Hot Hands in Cold Water:

An Investigation of the "Myth" Using NCAA Division I Water Polo

Jill S. Harris & James Graham

Corresponding Author:

Jill S. Harris, Ph.D. Pitzer College

909-342-4444

Abstract

Cross-sectional data from a NCAA Division 1 Men's and Women's water polo program is used to investigate the "myth" of the hot hand. Following the pioneering work of Gilovich, Vallone, and Tversky (1985) analysis of conditional probabilities, serial correlation and runs reveals partial evidence in support of the hot hand on both individual and aggregate levels. The results are counter to Gilovich, et al, and potentially important in light of Wardrop’s (1999) critiques and recent work by Arkes (2012) and Stone (2012) indicating these approaches lack power and are subject to measurement error. A probit model of shots is estimated using player specific variables; results suggest player position, and experience together with the sequence of the shot in the series potentially influence the likelihood of successful shots.

JEL codes: L83, C14

Introduction

Water polo may seem an unlikely sport for hot hands research. Basketball, baseball, golf, bowling, soccer and even volleyball serve this purpose in the literature recently (Gilovich, Vallone, and Tversky 1985; Arkes, 2012; Stone, 2012; Albright, 2011; Livingstone, 2012; Yaari and Eisenmann, 2011; Raab and Gigerenzer, 2011). Yet, water polo has some of the same features (multiple players and attempted shots) and offers one additional benefit (like soccer does): the use of goalies. Although water polo may be a lower scoring event overall compared to basketball, goalies are constantly defending. Their blocked shots (saves) and missed blocks (goals) can be included in analysis of hits and misses to investigate the hot hand as well. Due to the smaller dimensions of the pool water polo goalies face more attempted shots than soccer goalies. It is very likely water polo players, coaches, and fans suffer from cognitive error and misunderstanding of randomness while they play, supervise, and enjoy the game. Or, as this paper hints at, they could be experiencing the very effect most published research rejects.
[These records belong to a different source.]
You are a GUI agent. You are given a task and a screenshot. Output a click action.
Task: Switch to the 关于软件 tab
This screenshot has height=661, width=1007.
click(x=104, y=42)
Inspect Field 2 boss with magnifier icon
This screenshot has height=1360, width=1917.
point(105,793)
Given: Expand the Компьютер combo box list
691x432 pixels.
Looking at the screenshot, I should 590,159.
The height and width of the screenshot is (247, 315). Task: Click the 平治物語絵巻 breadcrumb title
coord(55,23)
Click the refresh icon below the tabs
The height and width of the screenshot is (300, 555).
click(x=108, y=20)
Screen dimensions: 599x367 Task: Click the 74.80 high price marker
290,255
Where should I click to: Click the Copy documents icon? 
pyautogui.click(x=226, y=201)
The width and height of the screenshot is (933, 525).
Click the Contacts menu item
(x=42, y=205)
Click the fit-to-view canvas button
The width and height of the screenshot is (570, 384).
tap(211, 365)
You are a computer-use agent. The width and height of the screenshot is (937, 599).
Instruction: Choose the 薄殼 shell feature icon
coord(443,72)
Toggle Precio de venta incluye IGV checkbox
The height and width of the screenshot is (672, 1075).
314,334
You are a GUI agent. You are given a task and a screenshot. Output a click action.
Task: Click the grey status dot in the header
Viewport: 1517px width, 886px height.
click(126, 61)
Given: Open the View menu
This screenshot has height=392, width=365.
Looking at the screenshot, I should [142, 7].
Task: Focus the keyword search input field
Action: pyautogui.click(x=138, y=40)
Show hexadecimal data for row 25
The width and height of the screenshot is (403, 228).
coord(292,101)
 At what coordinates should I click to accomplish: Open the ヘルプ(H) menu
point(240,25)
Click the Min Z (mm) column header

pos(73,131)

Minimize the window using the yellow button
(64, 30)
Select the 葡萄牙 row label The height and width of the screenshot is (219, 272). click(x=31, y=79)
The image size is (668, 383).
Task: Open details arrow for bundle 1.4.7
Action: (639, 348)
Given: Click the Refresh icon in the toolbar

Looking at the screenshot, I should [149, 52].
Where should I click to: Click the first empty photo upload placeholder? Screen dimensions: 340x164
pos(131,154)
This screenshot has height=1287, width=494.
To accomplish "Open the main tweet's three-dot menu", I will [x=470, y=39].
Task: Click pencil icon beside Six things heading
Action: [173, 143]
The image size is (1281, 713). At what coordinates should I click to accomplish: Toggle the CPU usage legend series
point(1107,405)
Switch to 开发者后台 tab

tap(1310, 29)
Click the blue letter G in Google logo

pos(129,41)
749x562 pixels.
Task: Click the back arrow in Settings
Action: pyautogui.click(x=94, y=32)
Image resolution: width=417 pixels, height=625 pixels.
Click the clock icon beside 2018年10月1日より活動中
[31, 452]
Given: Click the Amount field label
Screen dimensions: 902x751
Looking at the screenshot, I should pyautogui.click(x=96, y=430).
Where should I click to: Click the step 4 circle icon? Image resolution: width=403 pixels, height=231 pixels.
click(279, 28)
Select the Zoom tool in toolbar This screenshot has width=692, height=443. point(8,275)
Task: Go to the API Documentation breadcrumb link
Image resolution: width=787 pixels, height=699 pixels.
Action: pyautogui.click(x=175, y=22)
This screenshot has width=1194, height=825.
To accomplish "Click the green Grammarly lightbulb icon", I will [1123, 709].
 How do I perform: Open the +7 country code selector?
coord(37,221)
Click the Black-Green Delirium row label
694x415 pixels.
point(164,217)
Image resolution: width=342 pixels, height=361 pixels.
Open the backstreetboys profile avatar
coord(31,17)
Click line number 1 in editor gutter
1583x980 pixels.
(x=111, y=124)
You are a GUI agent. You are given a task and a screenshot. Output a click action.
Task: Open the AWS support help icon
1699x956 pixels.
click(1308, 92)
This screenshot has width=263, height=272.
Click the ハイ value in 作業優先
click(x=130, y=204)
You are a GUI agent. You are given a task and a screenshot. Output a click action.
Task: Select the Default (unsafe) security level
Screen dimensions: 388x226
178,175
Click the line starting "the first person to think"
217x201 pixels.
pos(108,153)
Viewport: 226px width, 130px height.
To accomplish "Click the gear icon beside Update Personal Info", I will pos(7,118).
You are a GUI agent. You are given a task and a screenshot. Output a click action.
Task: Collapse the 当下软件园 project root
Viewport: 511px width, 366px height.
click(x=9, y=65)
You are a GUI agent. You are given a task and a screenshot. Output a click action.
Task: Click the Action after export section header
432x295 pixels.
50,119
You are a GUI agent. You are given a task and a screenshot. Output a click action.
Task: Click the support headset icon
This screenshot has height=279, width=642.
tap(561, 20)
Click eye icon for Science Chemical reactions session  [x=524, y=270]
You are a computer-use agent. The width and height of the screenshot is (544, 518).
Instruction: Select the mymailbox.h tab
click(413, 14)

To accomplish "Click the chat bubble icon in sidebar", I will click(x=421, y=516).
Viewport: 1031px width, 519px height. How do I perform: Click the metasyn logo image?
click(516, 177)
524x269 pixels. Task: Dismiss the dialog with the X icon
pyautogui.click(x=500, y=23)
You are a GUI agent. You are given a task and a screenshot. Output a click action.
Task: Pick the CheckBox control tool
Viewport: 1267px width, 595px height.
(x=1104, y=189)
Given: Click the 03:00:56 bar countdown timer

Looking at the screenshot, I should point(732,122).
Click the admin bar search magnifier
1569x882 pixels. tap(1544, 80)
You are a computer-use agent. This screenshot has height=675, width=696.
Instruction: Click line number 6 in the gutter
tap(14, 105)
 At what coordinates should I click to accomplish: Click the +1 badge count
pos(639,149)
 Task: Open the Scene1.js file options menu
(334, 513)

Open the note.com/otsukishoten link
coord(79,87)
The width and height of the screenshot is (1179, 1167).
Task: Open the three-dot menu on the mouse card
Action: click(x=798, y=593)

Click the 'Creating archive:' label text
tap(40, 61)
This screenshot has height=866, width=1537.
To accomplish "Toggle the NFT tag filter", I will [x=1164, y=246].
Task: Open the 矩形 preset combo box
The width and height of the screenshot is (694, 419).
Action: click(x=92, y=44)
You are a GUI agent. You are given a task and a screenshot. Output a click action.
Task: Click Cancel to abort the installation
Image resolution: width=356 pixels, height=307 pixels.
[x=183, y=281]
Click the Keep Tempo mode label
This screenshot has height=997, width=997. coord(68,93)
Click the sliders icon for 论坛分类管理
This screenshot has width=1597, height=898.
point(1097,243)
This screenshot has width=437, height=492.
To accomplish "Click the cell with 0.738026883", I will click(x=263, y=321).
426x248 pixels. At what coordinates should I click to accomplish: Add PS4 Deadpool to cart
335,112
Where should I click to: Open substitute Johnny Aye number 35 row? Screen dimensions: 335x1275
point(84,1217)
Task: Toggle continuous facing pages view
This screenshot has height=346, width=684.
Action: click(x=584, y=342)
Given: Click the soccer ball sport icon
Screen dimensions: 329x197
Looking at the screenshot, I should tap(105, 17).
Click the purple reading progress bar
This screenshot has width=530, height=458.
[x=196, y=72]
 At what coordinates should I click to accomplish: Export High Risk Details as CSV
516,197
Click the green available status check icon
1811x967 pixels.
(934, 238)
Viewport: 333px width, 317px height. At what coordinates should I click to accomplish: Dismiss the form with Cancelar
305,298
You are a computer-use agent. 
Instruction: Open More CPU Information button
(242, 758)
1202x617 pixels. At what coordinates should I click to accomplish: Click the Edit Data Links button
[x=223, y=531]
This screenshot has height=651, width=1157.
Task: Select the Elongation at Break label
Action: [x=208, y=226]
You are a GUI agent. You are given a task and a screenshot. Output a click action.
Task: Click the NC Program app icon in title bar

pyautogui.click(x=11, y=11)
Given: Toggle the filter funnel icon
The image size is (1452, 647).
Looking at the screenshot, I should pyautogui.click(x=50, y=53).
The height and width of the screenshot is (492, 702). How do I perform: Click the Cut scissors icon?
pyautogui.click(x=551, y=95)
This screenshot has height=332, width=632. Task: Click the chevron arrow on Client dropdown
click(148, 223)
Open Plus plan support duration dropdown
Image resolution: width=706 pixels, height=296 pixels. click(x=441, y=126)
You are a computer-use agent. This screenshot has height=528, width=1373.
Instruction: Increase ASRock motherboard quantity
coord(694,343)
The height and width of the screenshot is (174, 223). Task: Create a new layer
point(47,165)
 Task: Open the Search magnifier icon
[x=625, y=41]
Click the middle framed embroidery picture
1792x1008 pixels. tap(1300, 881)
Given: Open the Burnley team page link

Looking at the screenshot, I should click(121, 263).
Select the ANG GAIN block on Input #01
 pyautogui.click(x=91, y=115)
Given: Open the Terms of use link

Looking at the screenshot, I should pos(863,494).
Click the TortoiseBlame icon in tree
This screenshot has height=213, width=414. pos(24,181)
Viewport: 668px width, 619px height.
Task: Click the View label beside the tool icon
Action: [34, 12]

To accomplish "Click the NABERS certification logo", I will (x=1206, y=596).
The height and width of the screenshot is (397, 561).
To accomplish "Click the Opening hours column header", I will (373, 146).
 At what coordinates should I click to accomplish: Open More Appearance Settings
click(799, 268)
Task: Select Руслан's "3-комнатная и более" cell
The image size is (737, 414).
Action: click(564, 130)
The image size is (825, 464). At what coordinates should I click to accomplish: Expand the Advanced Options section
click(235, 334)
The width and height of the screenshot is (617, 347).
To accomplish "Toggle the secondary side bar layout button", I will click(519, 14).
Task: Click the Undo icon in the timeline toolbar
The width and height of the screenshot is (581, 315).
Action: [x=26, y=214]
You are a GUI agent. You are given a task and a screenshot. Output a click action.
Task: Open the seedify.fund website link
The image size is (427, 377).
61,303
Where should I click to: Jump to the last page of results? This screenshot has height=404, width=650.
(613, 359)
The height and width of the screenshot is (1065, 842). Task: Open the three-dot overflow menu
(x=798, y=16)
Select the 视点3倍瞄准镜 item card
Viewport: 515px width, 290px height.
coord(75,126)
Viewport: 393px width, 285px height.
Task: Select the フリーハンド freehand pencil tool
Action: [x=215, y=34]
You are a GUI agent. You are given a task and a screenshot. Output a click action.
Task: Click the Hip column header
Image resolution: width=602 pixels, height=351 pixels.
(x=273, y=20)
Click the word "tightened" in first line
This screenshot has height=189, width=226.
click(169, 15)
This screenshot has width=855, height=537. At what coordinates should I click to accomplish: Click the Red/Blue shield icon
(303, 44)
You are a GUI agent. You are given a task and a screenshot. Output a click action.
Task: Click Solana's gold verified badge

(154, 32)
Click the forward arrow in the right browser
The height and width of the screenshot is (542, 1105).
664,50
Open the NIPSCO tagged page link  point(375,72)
Psychologists, economists and other decision theory scholars have been debating the hot hand question for decades (see Bar-Eli and Raab, 2006, for a review). More recently attention in the popular press via such titles as Naked Economics, Thinking Fast and Slow, and Nudge is making the topic accessible to a wider audience (this is noted in Arkes, 2012, and other places). Despite the mostly negative reporting on hot hand effects in these titles, one of the unintended consequences of their popularity is an increase in the perceived value of studying human nature within the world of sport. It seems—at least for now—there is more interest in the application of results found within this realm to the rest of the world outside the realm. Nearly all of the referenced literature discusses the implications of hot hands results in sport for other human activities (i.e., investment behavior, team work, strategic planning).

Considerable disagreement remains though about the appropriate tests for measuring the hot hand (Doresey-Palmateer and Smith, 2004; Miyoshi, 2000; Wardrop, 1999) and the power and precision of the originating methods by Gilovich, et al (Arkes, 2012, Stone, 2012). Still, the consensus is there is not compelling evidence of the hot (or cold) hand nor of momentum effects (Camerer, 1989; Sauer and Brown, 1993; Vergin, 200; Hendricks et al., 1993; Elton et al., 1996; Metrick, 1999). Recent threads of the literature have leveraged the power of larger data bases and simulations across all players versus single players to find a small but statistically significant hot hand effect in basketball free throws (Arkes, 2010). Using a hypergeometric distribution of individual and aggregated results Yaari and Eisenmann (2001) confirm and extend the results in Arkes (2010). In Albright (1993) a model including player situational variables and sequencing of at-bats in baseball indicates “streaky behavior” like the hot hand on the individual level, but fails to establish such in the aggregate. This paper fits into this niche in the literature; it considers both individual players’ and group performance using both the earlier approaches (conditional probability, correlation, and runs tests) and a probit model with player specific situational variables. Unlike the results in Albright (1993), and Gilovich et al (1985), these results suggest a hot hands effect is present at the individual and aggregate levels and could provide some insight into the likelihood of successful shots. If the research holds up to discussion and review it is important for two reasons: 1) the sample size is much smaller than those utilized in prior work where both Arkes (2012) and Stone (2012) have found sample size to be a limiting factor and 2) if the hot hand effect is present and statistically significant in water polo data the probability model could help identify and partially explain some of the variation in hot hand streaks on the individual and team level.

Method

Unlike previous studies using borrowed data sets, this paper examines author-generated data from the most recent season of men's and women's water polo at a top 20 Division 1 program. (The "sabermetric" revolution has not quite taken hold in water polo; most coaches and programs keep stats of some form, but there is no standardization. Generally, goals per game, saves per game (for goalies), fouls, ejections, exclusions drawn (fouls on opponents), and scores are collected). Testing the null hypothesis of "no hot hand" requires sequence data if the shots are sampled from live games. Game films were reviewed and data on shot attempts, goals ("hits" in the literature), sequence of shots in the game, fouls, exclusions, and several other variables were recorded per player.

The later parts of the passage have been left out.